I love him, and can spend days teaching him something. He is scared of water ? We'll fix it with ham and praises ! He pees on the couch or marks inside ? We'll find something to help him understand that this is not a thing to do ! He snuggles next to me ? He'll get hours of belly rubs !
Then, suddenly, I hate him.
Like, HATE him. I want him to be scared, feel pain, go through hell. I don't want him gone or far from me, I want to see him suffer. I feel immense satisfaction when I think about him being in pain or in distress.
Then I go back to normal and cry for hours, realizing how horrible I am.
Let this be clear : I don't beat my dog. I bite my hand to the blood to avoid doing anything bad towards him. I punch a wall, scream in a pillow.. I find something.
But it makes me act unfair towards him sometimes. I will yell at him because he doesn't eat all of his food, or ground him for not sitting quickly enough when I ask. I hit him on the nose once because he wanted to play with another dog in the street and stopped listening to me. I push him, annoy him. I even hit him once because he was not walking fast enough. It was a gentle hit and he was more surprised than anything, but I'm so afraid to go too far one day.
I know how good he is. He's a dog, you can't get more innocent than a dog. I know I'm a monster, and should not be around him. I know these urges towards him are NOT a normal thing.
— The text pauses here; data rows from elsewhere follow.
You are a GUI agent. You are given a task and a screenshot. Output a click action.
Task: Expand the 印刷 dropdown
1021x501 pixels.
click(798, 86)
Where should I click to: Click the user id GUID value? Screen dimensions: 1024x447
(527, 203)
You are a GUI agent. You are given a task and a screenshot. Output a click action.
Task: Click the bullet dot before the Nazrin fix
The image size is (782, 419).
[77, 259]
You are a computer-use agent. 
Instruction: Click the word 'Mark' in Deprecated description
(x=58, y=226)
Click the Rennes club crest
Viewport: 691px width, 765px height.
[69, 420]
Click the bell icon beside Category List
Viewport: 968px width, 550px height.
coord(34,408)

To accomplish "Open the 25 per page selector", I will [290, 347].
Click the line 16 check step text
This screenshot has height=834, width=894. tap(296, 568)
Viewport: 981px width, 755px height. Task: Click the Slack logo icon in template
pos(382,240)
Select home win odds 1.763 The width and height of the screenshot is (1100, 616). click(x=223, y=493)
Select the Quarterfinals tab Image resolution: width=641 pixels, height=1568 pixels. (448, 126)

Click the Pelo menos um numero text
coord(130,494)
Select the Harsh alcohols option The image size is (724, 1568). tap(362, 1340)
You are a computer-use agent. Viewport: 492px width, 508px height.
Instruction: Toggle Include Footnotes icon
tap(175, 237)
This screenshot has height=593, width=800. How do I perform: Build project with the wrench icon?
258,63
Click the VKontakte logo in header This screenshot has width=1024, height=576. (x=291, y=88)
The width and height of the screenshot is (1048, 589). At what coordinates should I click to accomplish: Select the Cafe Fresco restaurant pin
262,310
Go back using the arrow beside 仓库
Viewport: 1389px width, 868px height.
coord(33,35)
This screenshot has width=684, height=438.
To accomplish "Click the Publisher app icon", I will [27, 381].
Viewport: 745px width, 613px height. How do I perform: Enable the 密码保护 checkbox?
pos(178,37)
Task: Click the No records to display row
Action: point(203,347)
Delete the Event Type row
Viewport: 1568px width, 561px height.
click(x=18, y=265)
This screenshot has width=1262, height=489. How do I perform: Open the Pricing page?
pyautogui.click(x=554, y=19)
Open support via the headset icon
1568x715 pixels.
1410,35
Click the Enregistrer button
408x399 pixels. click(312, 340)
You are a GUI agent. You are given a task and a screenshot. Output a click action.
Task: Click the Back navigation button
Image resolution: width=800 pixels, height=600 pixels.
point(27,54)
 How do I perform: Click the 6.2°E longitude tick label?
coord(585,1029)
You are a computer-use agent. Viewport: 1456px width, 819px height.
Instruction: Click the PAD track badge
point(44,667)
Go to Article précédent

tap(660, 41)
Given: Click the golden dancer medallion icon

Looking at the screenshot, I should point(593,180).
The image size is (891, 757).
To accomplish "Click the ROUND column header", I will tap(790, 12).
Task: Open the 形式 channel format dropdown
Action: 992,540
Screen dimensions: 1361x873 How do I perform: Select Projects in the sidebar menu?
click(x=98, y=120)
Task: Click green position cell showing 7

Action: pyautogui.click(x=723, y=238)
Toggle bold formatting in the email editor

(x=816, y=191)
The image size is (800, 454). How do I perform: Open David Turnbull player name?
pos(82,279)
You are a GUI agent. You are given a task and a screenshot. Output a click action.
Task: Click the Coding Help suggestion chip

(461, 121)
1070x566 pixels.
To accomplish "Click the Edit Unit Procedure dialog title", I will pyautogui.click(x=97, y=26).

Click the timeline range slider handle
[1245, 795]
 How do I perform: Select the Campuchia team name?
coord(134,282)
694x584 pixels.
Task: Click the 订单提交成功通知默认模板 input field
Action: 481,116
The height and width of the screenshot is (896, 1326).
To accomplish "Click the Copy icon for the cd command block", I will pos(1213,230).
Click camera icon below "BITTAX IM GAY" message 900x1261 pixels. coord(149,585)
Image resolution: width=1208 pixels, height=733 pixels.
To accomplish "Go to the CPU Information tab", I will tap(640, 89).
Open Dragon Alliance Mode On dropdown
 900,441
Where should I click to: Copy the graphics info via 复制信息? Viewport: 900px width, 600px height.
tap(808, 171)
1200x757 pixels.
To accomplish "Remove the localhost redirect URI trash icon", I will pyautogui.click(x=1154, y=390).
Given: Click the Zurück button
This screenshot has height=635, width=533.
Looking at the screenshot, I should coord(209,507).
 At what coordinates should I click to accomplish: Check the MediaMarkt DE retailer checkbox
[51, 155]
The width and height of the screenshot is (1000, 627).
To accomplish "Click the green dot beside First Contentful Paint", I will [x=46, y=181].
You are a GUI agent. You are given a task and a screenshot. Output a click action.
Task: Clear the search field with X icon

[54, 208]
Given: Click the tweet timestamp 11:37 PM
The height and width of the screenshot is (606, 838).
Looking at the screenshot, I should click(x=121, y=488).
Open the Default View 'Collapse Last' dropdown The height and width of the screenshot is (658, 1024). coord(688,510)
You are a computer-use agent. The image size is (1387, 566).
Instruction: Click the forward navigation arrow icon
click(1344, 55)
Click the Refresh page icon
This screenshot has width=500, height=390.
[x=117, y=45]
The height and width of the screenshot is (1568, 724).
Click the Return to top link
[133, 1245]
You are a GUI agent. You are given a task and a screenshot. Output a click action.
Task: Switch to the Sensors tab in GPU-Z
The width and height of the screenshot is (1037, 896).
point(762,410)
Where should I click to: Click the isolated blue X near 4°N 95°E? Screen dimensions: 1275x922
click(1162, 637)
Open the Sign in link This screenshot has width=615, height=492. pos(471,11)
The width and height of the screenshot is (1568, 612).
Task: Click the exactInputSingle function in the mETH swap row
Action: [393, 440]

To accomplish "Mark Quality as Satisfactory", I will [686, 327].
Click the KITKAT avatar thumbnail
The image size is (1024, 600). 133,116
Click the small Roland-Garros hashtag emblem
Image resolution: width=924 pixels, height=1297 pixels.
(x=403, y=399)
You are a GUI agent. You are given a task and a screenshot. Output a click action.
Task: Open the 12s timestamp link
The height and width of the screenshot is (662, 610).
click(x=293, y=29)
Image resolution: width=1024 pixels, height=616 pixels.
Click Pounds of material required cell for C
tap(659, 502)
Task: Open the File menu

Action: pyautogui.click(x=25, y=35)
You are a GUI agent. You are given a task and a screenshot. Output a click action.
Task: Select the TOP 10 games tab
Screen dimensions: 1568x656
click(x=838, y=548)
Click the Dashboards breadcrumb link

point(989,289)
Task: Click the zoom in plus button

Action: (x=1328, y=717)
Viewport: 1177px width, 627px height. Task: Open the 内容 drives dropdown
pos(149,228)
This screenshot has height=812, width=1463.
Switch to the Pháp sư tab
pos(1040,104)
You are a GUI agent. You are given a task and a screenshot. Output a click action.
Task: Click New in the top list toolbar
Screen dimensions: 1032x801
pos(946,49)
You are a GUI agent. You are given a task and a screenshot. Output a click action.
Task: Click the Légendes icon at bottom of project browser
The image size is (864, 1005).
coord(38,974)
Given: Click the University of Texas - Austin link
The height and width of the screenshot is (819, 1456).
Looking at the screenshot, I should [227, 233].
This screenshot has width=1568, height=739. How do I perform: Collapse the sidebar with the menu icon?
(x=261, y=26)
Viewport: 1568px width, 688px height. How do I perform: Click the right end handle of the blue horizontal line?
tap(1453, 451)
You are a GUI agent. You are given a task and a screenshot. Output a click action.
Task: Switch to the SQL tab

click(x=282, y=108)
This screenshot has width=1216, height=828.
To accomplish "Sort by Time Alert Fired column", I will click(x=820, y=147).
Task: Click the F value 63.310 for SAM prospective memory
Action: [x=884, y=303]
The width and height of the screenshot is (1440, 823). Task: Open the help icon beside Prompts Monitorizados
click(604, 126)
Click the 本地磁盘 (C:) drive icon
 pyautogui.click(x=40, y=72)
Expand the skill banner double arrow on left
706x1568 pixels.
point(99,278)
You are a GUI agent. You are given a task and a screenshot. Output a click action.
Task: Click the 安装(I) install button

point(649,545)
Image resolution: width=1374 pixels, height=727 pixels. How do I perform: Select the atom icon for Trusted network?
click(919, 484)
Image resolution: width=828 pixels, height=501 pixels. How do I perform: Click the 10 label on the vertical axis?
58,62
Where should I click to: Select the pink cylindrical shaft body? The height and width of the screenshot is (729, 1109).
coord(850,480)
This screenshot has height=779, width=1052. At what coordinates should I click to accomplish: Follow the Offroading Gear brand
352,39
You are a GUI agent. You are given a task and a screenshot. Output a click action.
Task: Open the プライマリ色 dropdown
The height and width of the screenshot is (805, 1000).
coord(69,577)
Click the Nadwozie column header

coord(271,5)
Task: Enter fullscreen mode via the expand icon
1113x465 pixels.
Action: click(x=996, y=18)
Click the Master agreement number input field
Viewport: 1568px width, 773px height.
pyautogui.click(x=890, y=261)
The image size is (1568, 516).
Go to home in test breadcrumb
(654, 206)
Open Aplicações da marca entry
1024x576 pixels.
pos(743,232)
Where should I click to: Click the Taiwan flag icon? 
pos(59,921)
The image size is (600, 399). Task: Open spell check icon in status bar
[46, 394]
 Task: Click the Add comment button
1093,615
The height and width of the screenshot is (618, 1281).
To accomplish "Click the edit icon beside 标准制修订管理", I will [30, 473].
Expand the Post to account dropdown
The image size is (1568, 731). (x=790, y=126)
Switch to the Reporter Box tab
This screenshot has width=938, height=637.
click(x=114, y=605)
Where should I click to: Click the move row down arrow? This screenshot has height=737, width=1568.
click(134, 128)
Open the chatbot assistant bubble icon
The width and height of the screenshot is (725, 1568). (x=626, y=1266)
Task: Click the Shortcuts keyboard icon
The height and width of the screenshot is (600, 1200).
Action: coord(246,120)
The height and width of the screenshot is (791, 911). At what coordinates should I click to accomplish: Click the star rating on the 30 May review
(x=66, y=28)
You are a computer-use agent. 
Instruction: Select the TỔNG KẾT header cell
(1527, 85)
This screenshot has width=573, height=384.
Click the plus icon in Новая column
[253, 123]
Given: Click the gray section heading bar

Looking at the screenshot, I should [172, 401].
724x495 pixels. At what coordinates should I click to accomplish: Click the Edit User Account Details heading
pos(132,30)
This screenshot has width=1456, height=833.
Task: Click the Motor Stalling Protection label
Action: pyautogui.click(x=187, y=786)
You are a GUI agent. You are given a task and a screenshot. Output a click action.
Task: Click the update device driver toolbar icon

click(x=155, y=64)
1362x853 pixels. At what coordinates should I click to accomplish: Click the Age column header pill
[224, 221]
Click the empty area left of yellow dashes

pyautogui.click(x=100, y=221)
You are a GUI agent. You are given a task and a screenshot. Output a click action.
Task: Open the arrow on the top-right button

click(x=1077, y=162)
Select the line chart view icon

I see a therapist and my boyfriend knows about most of it. I don't want to give him away. My boyfriend loves him so much, and it would bring so much pain to us. I want to see him grow, teach him lots of things, protect him from every danger of this world.
But right now, I am the danger. I'm so scared of myself, and don't understand a bit what happens to me. I've had a violent father, but I don't feel like it influenced me in any way.
I don't know if there is any hope to fix this. If my therapist comes to the conclusion that I can't be around dogs anymore, I'll find him the best home I can. Because his well-being is my priority.
I feel lost. I've never had any diagnostic, and every therapist I saw before the actual one told me I was perfectly fine.
I'll take any advice, any remark, any word that can help.
I hurt my dog, I hurt my boyfriend, and I'm breaking down even thinking about this.